My first scale non-victory today…I didn’t hit my goal of 349.
I kind of felt like that would be the case after waiting a week and a half for my new walking shoes to come in, immediately followed by a visit from the 7 Dwarfs of the Apocalypse. I know exactly what I need: another 7 Days of Sanity to kick off the next leg of my Battle of the Butt.
After the 7 Dwarfs of the Apocalypse departed on Monday, I got on the scale and it was hanging faithfully at 354 – so I felt good that all the water gain was gone. And this morning the scale is reading 351. 3 pounds is not a bad haul for 6 days!
I’m confident that I’ll be able to get to 349 by next week now that I’m working out again. And I’m going to have to push it a little extra hard in April if I’m going to make 339 by the end of the month. Those are my goals for the next month. Pretty big goals!

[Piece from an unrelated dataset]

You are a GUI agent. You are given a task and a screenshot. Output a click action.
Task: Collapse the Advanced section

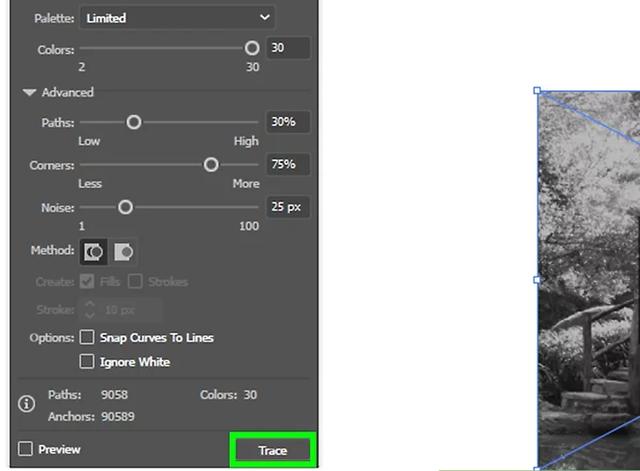click(30, 93)
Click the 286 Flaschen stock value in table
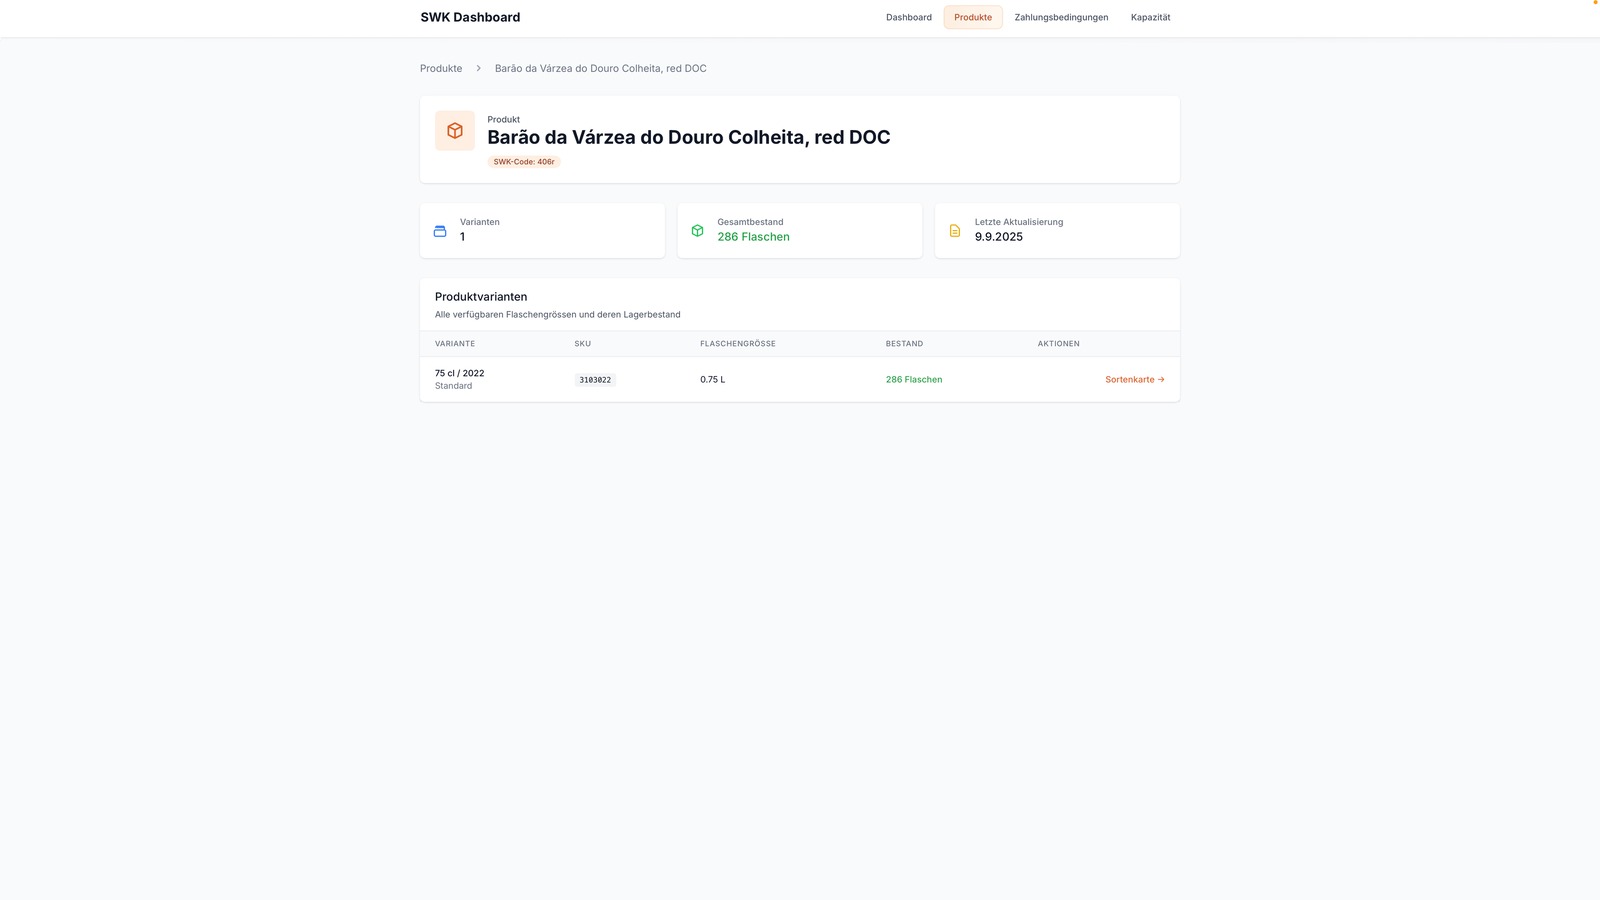 (x=914, y=380)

You know what this means, right? The first leg of 7 Days of Sanity starts TOMORROW! Who’s with me?
From Sunday, April 1 to Saturday, April 7 I will workout every single day for 30 minutes…and rest on the 8th. Then I’ll pick it up again…and so on. I will get there – and I’m sure it’ll be sooner than later.

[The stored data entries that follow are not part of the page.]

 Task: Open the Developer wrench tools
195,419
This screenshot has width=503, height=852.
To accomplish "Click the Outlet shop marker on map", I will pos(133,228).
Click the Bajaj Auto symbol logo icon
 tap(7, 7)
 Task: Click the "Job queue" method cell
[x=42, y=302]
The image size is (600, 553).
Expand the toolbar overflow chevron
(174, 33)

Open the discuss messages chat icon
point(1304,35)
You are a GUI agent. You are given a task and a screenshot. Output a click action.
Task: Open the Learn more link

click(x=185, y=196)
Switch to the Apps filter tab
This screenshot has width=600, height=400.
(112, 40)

There is a tiny little voice in my head right now that’s trying to beat me up for not hitting 349…and I just keep telling her to shut the hell up. If I listen to that voice, I’ll start giving up. Failure won’t be far behind. From the moment I started this, my plan of attack has always been to handle self-doubt, set backs, and self-loathing by running full steam ahead towards my goal. Years of drowning my sorrows in Little Debbies and pizza have shown me that the road behind me leads to nothing but pain and embarrassment.
Feel like a failure or not, it’s up to me. I’m not a failure. 30 pounds lost in 3 1/2 months is effing bad ass. 🙂 349 will be mine soon enough.
Tomorrow I wake up and start the sanity. I also think I’m ready to try working out in the mornings again. For a time, I was too grumpy in the mornings…but now I think it might be good to start my mornings with something extremely positive…so I’m going to try that again. After all, what the hell do I have to be grumpy about?
I’ll tell you what: it felt really good to move some marbles this morning. Really good.